Background Huntington's disease (HD) is dominantly inherited neurodegenerative disorder caused by a CAG expansion in the huntingtin gene (The Huntington's Disease Collaborative Research Group, 1993). However, several examples of peripheral dysfunction have been reported (Sassone et al, 2009). In a previous study, we showed hepatic lactate-based gluconeogenesis to be compromised in the HD mouse model R6/2 along with a decrease in mRNA level and activity of the key gluconeogenic enzyme PEPCK (Josefsen et al, 2010).
Results To explore the development of this issue, a longitudinal lactate challenge study assessing systemic gluconeogeneic capacity was conducted. Already at 4 weeks of age, R6/2 mice showed signs of changes in lactate metabolism in the form of significantly higher post-injection lactate levels, which rose steadily with increasing age. Conversely, a gradual decrease was seen in post-injection glucose levels, indicating a decreased ability for conversion of lactate into glucose by the liver. This defect was also found in primary R6/2 hepatocytes, which also displayed a reduced ATP content compared to control cells. No difference was seen in lactate release or overall redox capacity.

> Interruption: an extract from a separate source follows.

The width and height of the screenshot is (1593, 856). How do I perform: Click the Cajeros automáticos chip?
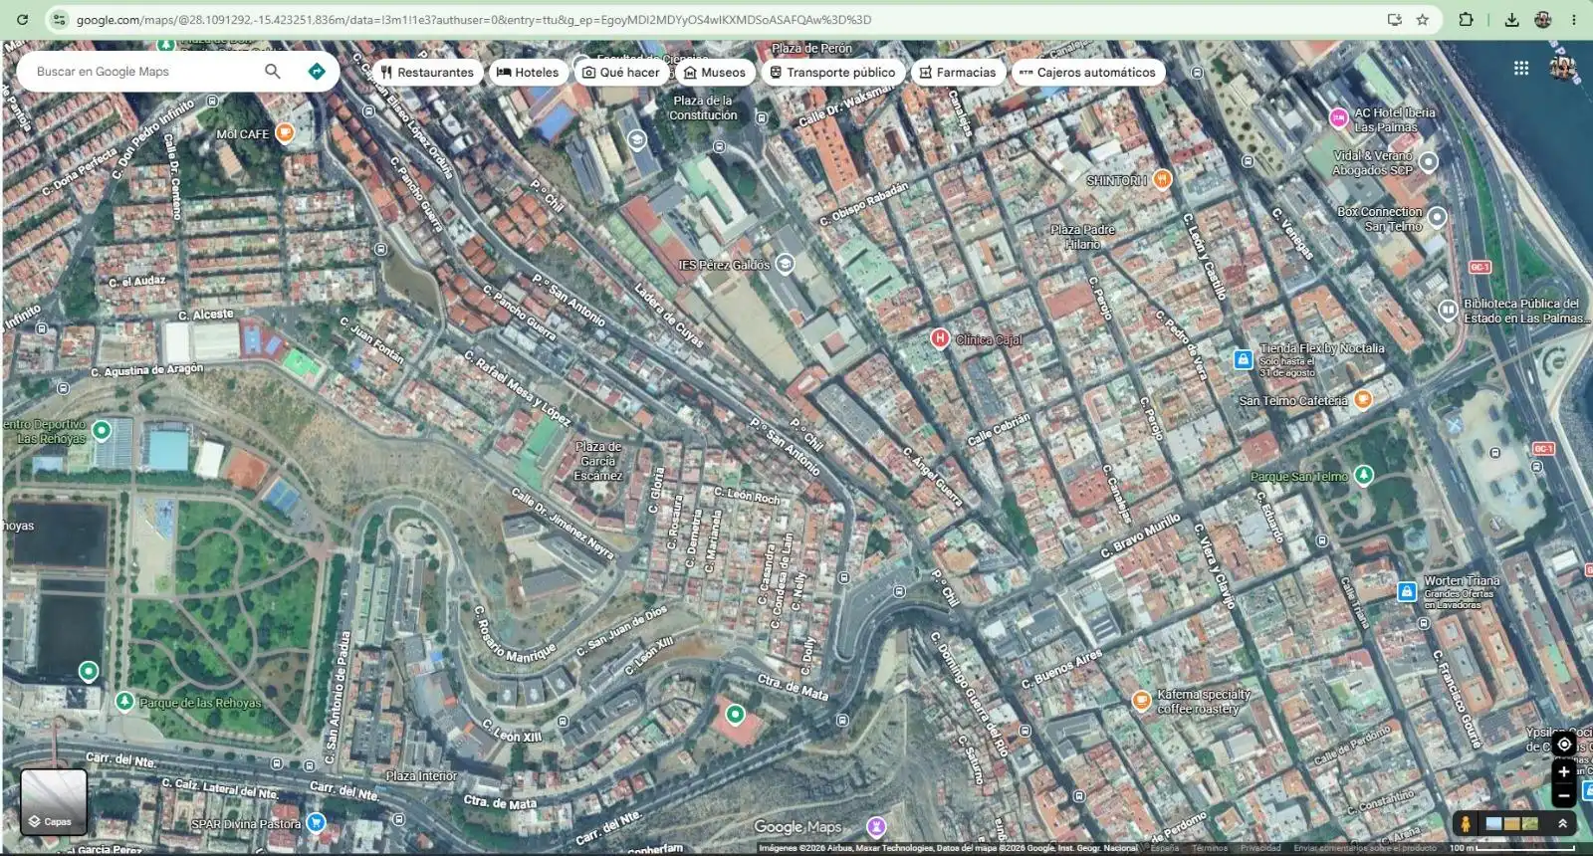click(1087, 72)

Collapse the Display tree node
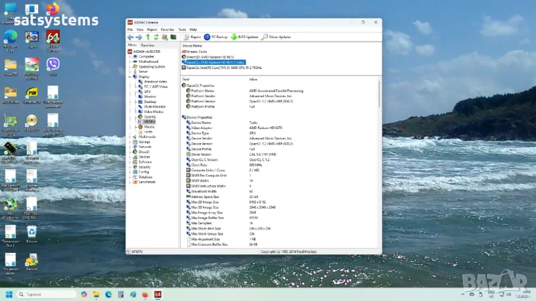[x=129, y=77]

Functionally, a decrease in gluconeogeneic capacity could lead to problems with blood sugar regulation during fasting. During fasting, R6/2 mice displayed significantly lower blood glucose levels compared to littermates. Furthermore, QPCR analysis using liver tissue showed a general pattern of dysregulation of transcription factors involved in regulation of gluconeogenesis.
Conclusions The results confirm our previous findings, and indicate that liver function deteriorates with disease progression. Further studies using primary R6/2 hepatocytes are currently being undertaken. The investigations may lead to new insights in the role of reduced liver metabolism in HD.